入試時に提出した書類に虚偽があった場合も除籍対象です。例えば、高校の卒業証書を偽造する、合格実績を水増しするなどの不正が後から発覚した場合、たとえ在学中であっても入学そのものが無効とされ、除籍処分となります。こうしたケースはニュースになることもあり、本人の将来に大きな影響を与えます。
除籍になると、大学に在籍していた記録は抹消されます。ただし、多くの大学では「除籍証明書」という書類が発行されます。これは在籍していた事実は証明できるものの、卒業や学位の取得を証明するものではありません。
除籍の理由によっては、再入学や他大学への編入にも影響が出ることがあります。特に不正行為による除籍は深刻で、進学や就職活動で不利になることも少なくありません。一方、経済的事情や修業年限超過など、やむを得ない理由による除籍であれば、再び大学に挑戦することは可能です。困ったときは学生課や奨学金の相談窓口に積極的に相談するのが大切です。
大学における除籍は、学生生活の中でも最も重い処分です。しかし、ほとんどの大学では通知や警告を複数回行い、学生に猶予を与えています。除籍を防ぐためには、大学からの連絡を無視せず、問題が起きたときには早めに相談することが重要です。ルールを理解し、計画的に単位を取得することで、安心して大学生活を送ることができるでしょう。
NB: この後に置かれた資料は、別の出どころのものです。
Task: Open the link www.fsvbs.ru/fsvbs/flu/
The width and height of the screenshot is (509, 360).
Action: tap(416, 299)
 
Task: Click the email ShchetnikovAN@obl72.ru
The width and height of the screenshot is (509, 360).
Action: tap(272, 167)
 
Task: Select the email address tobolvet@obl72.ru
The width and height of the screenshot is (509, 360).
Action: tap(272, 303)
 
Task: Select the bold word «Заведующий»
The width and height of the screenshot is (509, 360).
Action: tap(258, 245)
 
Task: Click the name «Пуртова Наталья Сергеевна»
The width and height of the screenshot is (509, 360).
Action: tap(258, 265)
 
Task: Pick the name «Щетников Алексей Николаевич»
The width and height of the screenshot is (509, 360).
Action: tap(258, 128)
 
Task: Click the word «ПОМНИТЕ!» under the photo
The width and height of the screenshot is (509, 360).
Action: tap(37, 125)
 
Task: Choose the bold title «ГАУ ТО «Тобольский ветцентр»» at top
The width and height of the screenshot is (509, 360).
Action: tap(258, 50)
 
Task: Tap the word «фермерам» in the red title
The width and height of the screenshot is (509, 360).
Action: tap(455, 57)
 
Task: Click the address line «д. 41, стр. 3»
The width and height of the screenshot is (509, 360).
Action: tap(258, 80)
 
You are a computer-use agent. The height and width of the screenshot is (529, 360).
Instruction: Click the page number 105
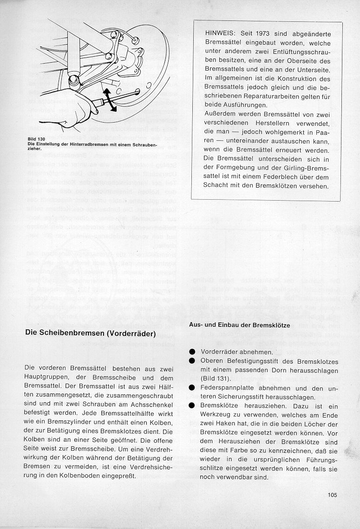(x=332, y=495)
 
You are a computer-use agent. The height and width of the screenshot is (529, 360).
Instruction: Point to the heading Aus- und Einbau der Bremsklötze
(x=239, y=325)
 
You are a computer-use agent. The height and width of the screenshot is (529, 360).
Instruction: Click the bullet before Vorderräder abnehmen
(x=192, y=352)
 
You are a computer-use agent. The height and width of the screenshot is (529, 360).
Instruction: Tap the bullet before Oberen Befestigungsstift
(x=192, y=361)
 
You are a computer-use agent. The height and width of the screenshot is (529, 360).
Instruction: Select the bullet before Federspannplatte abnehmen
(x=192, y=388)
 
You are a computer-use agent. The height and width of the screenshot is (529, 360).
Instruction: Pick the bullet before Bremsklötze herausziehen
(x=192, y=405)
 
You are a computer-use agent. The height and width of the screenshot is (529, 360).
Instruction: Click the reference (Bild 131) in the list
(x=217, y=379)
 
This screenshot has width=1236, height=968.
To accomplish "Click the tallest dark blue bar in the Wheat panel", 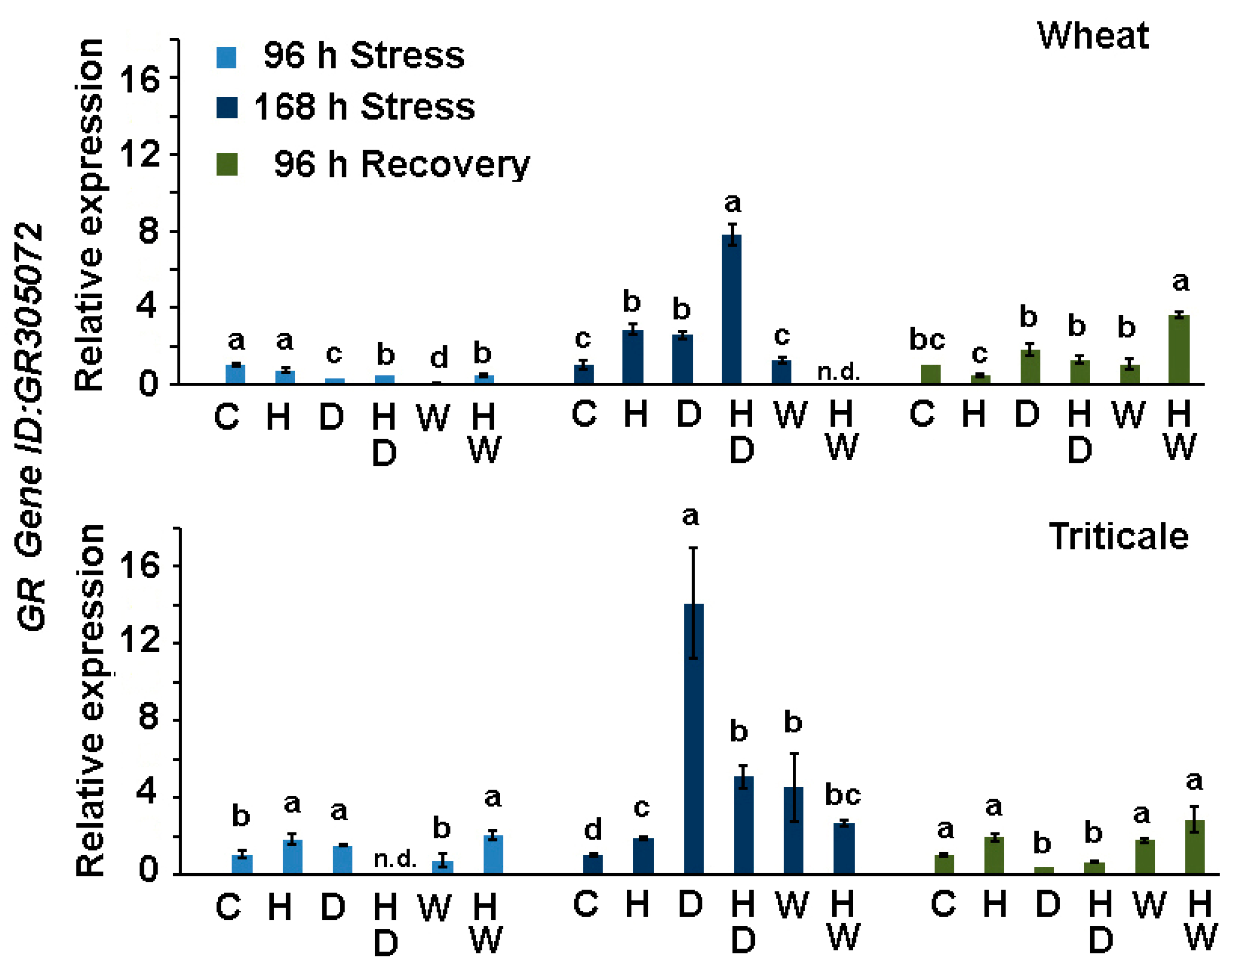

今回話題となっている田久保眞紀市長の除籍問題は、「入学資格の虚偽申告」や「在学実態の欠如」に関連している可能性があります。報道によれば、田久保市長は東洋大学法学部を卒業と公表していましたが、大学側が確認したところ卒業ではなく除籍であったと判明しました。除籍の理由は明らかになっていませんが、可能性としては学費未納、長期無断欠席、または成績不良などが考えられます。公職選挙法上は学歴詐称にあたらないとされていますが、経歴の正確さが問われる公職者として大きな問題となっています。田久保市長がどのような理由で除籍になったかは大学の個人情報保護のため公表されていないため、現時点では不明です。